***** RECORDED DATA
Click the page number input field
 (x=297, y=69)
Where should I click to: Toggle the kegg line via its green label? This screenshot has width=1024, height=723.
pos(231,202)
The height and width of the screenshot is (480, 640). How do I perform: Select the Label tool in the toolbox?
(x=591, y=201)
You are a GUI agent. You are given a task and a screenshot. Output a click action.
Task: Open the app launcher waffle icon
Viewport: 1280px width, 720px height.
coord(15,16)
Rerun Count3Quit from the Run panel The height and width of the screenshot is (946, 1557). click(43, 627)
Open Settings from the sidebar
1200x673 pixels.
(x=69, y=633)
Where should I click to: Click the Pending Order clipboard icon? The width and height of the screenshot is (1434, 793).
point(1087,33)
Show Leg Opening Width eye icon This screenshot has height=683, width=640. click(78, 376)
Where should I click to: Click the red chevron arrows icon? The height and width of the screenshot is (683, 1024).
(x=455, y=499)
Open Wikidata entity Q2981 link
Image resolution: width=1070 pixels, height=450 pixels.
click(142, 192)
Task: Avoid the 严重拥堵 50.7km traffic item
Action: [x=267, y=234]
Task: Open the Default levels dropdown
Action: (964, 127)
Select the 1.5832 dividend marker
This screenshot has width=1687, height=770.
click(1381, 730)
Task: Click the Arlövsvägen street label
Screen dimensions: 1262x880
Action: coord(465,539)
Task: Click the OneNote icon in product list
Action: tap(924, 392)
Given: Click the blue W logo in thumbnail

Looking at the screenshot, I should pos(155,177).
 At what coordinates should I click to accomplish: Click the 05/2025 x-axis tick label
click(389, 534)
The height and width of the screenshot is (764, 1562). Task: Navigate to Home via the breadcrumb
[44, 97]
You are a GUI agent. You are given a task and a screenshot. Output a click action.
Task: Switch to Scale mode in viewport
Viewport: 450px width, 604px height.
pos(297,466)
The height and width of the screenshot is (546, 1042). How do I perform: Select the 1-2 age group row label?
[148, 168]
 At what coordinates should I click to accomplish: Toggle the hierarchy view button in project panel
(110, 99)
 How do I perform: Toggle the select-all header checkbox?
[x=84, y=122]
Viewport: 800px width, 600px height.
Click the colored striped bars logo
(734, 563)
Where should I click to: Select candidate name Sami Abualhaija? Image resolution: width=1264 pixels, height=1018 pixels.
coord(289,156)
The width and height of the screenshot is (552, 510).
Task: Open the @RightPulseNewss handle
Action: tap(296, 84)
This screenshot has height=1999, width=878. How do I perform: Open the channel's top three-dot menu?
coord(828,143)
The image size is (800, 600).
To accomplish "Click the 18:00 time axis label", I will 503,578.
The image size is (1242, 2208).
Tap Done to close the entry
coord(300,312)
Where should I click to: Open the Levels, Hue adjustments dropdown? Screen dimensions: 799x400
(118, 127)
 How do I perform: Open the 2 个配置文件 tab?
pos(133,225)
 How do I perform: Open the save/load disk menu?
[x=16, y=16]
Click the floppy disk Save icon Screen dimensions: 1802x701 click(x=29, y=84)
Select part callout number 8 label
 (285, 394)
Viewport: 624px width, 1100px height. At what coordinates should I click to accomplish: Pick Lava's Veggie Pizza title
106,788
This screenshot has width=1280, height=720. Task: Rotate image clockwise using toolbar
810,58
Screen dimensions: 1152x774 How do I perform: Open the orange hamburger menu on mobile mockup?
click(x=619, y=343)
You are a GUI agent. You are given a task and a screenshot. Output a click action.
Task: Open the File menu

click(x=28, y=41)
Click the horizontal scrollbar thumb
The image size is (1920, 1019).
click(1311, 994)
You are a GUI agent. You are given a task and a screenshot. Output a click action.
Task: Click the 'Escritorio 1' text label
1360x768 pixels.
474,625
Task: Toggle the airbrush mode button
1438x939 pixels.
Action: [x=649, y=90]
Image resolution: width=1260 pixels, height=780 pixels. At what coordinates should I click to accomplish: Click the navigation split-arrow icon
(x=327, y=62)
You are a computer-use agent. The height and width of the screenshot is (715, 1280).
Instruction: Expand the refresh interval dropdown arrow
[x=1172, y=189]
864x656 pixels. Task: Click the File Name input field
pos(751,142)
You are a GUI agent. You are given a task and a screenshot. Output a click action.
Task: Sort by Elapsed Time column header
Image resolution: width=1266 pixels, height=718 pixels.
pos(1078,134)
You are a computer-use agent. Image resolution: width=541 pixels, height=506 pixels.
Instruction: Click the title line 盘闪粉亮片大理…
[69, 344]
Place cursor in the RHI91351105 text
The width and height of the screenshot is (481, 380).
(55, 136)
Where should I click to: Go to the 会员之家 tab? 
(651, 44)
**********
Type out the entries again, word for word.

Click the page number input field
 (x=297, y=69)
Where should I click to: Toggle the kegg line via its green label? This screenshot has width=1024, height=723.
pos(231,202)
The height and width of the screenshot is (480, 640). How do I perform: Select the Label tool in the toolbox?
(x=591, y=201)
You are a GUI agent. You are given a task and a screenshot. Output a click action.
Task: Open the app launcher waffle icon
Viewport: 1280px width, 720px height.
coord(15,16)
Rerun Count3Quit from the Run panel The height and width of the screenshot is (946, 1557). click(43, 627)
Open Settings from the sidebar
1200x673 pixels.
(x=69, y=633)
Where should I click to: Click the Pending Order clipboard icon? The width and height of the screenshot is (1434, 793).
point(1087,33)
Show Leg Opening Width eye icon This screenshot has height=683, width=640. click(78, 376)
Where should I click to: Click the red chevron arrows icon? The height and width of the screenshot is (683, 1024).
(x=455, y=499)
Open Wikidata entity Q2981 link
Image resolution: width=1070 pixels, height=450 pixels.
click(142, 192)
Task: Avoid the 严重拥堵 50.7km traffic item
Action: [x=267, y=234]
Task: Open the Default levels dropdown
Action: (964, 127)
Select the 1.5832 dividend marker
This screenshot has width=1687, height=770.
click(1381, 730)
Task: Click the Arlövsvägen street label
Screen dimensions: 1262x880
Action: coord(465,539)
Task: Click the OneNote icon in product list
Action: tap(924, 392)
Given: Click the blue W logo in thumbnail

Looking at the screenshot, I should pos(155,177).
 At what coordinates should I click to accomplish: Click the 05/2025 x-axis tick label
click(389, 534)
The height and width of the screenshot is (764, 1562). Task: Navigate to Home via the breadcrumb
[44, 97]
You are a GUI agent. You are given a task and a screenshot. Output a click action.
Task: Switch to Scale mode in viewport
Viewport: 450px width, 604px height.
pos(297,466)
The height and width of the screenshot is (546, 1042). How do I perform: Select the 1-2 age group row label?
[148, 168]
 At what coordinates should I click to accomplish: Toggle the hierarchy view button in project panel
(110, 99)
 How do I perform: Toggle the select-all header checkbox?
[x=84, y=122]
Viewport: 800px width, 600px height.
Click the colored striped bars logo
(734, 563)
Where should I click to: Select candidate name Sami Abualhaija? Image resolution: width=1264 pixels, height=1018 pixels.
coord(289,156)
The width and height of the screenshot is (552, 510).
Task: Open the @RightPulseNewss handle
Action: tap(296, 84)
This screenshot has height=1999, width=878. How do I perform: Open the channel's top three-dot menu?
coord(828,143)
The image size is (800, 600).
To accomplish "Click the 18:00 time axis label", I will 503,578.
The image size is (1242, 2208).
Tap Done to close the entry
coord(300,312)
Where should I click to: Open the Levels, Hue adjustments dropdown? Screen dimensions: 799x400
(118, 127)
 How do I perform: Open the 2 个配置文件 tab?
pos(133,225)
 How do I perform: Open the save/load disk menu?
[x=16, y=16]
Click the floppy disk Save icon Screen dimensions: 1802x701 click(x=29, y=84)
Select part callout number 8 label
 (285, 394)
Viewport: 624px width, 1100px height. At what coordinates should I click to accomplish: Pick Lava's Veggie Pizza title
106,788
This screenshot has width=1280, height=720. Task: Rotate image clockwise using toolbar
810,58
Screen dimensions: 1152x774 How do I perform: Open the orange hamburger menu on mobile mockup?
click(x=619, y=343)
You are a GUI agent. You are given a task and a screenshot. Output a click action.
Task: Open the File menu

click(x=28, y=41)
Click the horizontal scrollbar thumb
The image size is (1920, 1019).
click(1311, 994)
You are a GUI agent. You are given a task and a screenshot. Output a click action.
Task: Click the 'Escritorio 1' text label
1360x768 pixels.
474,625
Task: Toggle the airbrush mode button
1438x939 pixels.
Action: [x=649, y=90]
Image resolution: width=1260 pixels, height=780 pixels. At what coordinates should I click to accomplish: Click the navigation split-arrow icon
(x=327, y=62)
You are a computer-use agent. The height and width of the screenshot is (715, 1280).
Instruction: Expand the refresh interval dropdown arrow
[x=1172, y=189]
864x656 pixels. Task: Click the File Name input field
pos(751,142)
You are a GUI agent. You are given a task and a screenshot. Output a click action.
Task: Sort by Elapsed Time column header
Image resolution: width=1266 pixels, height=718 pixels.
pos(1078,134)
You are a computer-use agent. Image resolution: width=541 pixels, height=506 pixels.
Instruction: Click the title line 盘闪粉亮片大理…
[69, 344]
Place cursor in the RHI91351105 text
The width and height of the screenshot is (481, 380).
(55, 136)
Where should I click to: Go to the 会员之家 tab? 
(651, 44)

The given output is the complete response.